2. The trigger switch according to claim 1, wherein the waterproof device is a waterproof packing configured to fit so as to cover at least a portion including a periphery of a portion in the proximity of the revolving shaft of an arm member which forms a distal end side of the switching lever and a top surface of the revolving shaft storage chamber.

3. The trigger switch according to claim 1, wherein the waterproof device is rubber-like resin filled between the switching lever and the top surface of the revolving shaft storage chamber in which the switching lever is built.

4. The trigger switch according to claim 1, wherein the waterproof device is a waterproof packing configured to fit so as to cover a portion including a periphery of a portion in the proximity of the revolving shaft of an arm member which forms a distal end side of the switching lever, an upper lever guide member of a pair of upper and lower lever guides configured to guide the trigger lever provided on the case on the side of the trigger lever, a sliding shaft configured to be moved in conjunction with the trigger lever, and the entire top surface of the case.

5. The trigger switch according to claim 1, wherein the waterproof device is a waterproof packing configured to fit so as to cover a portion including a periphery of a portion in the proximity of the revolving shaft of an arm member which forms a distal end side of the switching lever, a pair of upper and lower lever guides configured to guide the trigger lever provided on the case on the side of the trigger lever, the sliding shaft configured to be moved in conjunction with the trigger lever, and the entire top surface of the case.

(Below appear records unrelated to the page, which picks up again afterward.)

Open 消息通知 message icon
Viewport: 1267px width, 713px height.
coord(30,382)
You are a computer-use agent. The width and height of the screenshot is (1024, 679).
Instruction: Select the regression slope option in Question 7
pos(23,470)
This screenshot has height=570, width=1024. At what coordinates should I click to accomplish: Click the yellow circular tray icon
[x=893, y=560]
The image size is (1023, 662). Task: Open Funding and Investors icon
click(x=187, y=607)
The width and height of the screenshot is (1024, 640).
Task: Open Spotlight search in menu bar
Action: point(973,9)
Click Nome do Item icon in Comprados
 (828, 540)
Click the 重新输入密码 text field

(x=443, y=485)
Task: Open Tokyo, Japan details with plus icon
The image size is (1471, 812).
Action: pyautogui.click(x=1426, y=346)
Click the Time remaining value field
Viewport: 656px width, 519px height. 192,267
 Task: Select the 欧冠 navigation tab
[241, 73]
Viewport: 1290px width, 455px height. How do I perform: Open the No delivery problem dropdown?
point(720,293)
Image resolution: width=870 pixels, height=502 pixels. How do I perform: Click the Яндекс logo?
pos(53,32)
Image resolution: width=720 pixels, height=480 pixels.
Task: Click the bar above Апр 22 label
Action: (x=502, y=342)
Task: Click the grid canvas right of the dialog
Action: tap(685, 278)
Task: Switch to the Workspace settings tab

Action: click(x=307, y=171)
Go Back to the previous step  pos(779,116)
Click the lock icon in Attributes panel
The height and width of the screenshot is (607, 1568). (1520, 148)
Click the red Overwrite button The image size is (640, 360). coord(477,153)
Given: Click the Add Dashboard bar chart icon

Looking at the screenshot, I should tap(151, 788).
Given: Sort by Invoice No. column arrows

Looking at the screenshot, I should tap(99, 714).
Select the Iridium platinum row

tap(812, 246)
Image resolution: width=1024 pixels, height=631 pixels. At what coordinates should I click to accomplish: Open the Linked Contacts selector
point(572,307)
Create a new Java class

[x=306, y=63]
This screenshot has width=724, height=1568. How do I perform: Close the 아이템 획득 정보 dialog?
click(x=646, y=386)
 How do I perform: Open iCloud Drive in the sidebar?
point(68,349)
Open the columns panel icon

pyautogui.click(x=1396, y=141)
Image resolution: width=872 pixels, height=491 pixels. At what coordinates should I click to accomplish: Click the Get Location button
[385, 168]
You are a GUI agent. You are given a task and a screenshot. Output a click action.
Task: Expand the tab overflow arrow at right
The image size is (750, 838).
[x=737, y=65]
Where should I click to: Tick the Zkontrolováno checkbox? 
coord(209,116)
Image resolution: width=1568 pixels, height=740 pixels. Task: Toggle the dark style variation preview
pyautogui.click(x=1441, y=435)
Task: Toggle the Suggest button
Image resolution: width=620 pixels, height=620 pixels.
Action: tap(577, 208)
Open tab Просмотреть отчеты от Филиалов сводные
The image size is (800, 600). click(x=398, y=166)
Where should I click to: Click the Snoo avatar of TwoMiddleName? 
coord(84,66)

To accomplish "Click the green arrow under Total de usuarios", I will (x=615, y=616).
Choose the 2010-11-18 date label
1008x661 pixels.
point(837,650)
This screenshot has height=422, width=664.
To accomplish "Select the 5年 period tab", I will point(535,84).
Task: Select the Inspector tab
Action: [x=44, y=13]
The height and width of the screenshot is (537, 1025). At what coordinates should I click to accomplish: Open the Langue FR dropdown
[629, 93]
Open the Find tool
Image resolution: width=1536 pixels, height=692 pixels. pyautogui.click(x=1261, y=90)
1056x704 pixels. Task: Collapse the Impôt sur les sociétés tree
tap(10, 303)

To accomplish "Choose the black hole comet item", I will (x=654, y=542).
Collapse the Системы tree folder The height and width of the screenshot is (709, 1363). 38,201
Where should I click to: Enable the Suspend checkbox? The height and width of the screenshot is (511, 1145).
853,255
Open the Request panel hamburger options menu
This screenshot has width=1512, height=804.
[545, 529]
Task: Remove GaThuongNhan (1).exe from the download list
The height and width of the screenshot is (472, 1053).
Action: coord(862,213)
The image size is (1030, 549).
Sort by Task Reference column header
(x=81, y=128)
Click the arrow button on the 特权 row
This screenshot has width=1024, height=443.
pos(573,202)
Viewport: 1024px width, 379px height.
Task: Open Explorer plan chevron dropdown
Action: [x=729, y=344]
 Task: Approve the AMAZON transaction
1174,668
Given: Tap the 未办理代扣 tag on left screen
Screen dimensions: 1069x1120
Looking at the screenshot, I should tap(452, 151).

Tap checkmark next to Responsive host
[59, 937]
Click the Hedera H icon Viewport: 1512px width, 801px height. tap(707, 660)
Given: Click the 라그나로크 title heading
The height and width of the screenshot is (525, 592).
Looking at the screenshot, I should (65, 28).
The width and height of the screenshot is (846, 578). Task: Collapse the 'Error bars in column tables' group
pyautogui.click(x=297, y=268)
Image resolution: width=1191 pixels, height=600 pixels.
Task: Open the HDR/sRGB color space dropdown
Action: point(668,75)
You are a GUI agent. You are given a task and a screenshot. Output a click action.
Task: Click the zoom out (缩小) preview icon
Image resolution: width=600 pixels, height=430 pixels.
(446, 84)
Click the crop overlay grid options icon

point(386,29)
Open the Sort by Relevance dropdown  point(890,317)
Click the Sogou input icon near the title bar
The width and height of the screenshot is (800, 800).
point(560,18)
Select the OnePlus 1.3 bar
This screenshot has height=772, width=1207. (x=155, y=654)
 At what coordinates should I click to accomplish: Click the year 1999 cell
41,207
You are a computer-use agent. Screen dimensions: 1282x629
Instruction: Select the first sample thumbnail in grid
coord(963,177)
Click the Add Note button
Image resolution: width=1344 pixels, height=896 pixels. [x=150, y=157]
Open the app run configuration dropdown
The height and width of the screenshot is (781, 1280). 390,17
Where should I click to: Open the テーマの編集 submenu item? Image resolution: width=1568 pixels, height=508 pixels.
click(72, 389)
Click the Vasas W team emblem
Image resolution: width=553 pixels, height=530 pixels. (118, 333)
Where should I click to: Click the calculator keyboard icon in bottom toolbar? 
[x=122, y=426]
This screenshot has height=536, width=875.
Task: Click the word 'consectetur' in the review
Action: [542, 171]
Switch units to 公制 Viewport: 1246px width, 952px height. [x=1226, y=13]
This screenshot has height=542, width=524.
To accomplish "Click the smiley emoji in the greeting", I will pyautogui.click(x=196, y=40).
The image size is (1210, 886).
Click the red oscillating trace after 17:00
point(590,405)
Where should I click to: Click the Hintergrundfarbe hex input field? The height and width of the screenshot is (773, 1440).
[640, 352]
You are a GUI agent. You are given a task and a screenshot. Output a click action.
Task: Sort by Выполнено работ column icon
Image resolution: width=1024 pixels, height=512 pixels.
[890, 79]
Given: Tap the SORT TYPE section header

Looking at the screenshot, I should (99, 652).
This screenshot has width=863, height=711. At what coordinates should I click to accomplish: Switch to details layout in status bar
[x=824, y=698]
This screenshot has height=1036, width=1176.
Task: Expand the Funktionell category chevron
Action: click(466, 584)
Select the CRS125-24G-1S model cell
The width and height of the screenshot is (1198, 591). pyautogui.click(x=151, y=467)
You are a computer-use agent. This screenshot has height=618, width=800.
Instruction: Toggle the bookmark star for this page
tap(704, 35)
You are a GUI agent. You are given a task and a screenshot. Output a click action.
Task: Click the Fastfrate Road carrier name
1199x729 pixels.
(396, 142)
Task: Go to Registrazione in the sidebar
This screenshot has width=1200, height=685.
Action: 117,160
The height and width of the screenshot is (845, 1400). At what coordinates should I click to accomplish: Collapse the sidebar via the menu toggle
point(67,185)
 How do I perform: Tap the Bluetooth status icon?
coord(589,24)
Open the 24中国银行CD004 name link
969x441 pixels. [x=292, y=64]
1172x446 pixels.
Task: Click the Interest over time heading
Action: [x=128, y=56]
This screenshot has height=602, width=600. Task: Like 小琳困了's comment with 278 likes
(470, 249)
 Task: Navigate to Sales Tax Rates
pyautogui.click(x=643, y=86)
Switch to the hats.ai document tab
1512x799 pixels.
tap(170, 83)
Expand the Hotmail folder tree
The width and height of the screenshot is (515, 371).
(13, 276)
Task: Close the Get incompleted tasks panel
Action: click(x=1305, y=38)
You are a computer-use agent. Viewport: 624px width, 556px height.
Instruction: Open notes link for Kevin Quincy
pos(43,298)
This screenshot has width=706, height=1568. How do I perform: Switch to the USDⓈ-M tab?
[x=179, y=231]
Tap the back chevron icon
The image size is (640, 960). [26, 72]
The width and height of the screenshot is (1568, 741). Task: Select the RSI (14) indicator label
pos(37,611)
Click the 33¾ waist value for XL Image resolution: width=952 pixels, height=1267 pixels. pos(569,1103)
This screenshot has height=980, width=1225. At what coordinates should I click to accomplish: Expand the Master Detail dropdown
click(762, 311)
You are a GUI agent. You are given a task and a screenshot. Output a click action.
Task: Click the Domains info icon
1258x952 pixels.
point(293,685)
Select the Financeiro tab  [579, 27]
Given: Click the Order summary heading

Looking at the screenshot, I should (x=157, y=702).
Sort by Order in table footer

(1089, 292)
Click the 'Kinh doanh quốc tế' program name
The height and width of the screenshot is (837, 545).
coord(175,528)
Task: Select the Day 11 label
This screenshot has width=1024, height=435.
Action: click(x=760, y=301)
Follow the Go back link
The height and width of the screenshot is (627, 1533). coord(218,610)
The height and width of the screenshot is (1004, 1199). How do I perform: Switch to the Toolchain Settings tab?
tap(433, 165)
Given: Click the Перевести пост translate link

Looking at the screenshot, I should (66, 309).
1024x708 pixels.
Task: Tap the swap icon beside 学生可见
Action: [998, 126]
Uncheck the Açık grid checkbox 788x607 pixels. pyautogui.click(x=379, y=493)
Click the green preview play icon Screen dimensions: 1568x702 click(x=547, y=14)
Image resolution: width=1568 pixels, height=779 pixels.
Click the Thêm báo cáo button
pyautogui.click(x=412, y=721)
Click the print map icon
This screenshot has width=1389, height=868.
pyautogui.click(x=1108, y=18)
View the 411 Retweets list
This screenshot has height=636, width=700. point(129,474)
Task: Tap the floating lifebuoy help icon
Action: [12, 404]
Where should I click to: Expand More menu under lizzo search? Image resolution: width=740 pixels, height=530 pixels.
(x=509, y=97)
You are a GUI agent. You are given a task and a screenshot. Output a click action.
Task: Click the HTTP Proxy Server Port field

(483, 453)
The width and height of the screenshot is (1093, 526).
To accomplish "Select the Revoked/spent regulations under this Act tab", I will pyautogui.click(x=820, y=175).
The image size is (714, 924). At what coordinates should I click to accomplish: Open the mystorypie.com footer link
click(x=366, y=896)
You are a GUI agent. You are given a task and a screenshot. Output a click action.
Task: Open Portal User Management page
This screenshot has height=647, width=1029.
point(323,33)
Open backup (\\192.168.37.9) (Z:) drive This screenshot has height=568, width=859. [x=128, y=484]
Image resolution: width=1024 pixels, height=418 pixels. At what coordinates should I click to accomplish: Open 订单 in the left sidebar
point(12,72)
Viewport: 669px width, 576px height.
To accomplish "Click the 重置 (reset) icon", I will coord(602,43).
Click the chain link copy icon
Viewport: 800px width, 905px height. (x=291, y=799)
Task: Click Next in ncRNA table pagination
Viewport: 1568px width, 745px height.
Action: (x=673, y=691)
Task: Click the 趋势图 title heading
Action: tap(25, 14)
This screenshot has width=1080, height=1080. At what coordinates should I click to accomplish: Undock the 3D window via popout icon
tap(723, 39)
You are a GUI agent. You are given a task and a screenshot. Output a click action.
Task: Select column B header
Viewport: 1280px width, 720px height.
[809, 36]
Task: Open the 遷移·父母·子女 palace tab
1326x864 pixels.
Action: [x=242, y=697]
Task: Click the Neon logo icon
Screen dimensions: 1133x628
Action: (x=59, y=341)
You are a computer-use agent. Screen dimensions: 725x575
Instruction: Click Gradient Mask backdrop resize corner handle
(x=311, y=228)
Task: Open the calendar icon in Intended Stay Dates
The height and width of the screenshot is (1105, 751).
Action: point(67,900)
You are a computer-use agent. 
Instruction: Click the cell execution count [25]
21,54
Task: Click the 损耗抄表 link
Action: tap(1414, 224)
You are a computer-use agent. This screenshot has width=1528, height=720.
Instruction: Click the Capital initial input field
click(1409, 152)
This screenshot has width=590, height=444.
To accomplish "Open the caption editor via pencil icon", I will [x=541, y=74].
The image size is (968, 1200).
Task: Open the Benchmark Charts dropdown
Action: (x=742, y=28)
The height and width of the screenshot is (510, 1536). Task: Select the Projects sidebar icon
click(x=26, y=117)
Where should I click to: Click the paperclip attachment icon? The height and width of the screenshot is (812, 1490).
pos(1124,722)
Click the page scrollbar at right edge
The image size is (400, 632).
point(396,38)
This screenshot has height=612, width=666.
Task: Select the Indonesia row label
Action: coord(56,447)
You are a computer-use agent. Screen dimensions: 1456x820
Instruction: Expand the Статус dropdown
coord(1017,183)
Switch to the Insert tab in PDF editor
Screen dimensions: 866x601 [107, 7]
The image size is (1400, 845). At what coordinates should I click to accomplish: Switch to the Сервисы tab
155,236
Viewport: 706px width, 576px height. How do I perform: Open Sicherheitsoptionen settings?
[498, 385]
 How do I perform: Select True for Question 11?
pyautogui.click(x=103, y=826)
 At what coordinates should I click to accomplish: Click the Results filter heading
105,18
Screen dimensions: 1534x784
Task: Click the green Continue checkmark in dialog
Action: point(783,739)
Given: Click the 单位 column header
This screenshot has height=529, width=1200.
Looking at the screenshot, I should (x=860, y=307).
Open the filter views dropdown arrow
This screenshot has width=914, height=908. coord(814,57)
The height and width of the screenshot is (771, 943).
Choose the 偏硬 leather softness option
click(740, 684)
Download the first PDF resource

6. A trigger switch comprising:

a sliding operation unit configured to be coupled to a trigger lever,

a cover configured to close an opening surface of the case,

the switching operation unit is partly built into an upper position of the case, and includes a switching contact strip formed of a conductive metallic member which generates switching signals on a side surface of a rear end portion thereof, and a switching lever having a revolving shaft rotatably provided at a substantially center position,

the sliding operation unit is partly build into a lower position of the case, and includes a speed control unit having a sliding element which is configured to move in association with the operation of the trigger lever, and a sliding shaft coupled at a rear end to the speed control unit and allows the trigger lever to be mounted on a distal end portion thereof,

the cover includes a sliding circuit board having contact elements on which the sliding element slides,

wherein a drip-proof device is provided to prevent adhesion of water on the contact elements of the sliding circuit board.

7. The trigger switch according to claim 6, wherein the drip-proof device is provision of a low-resistance resistance film on the contact elements.

8. The trigger switch according to claim 6, wherein the drip-proof device is formation of slits between the contact elements.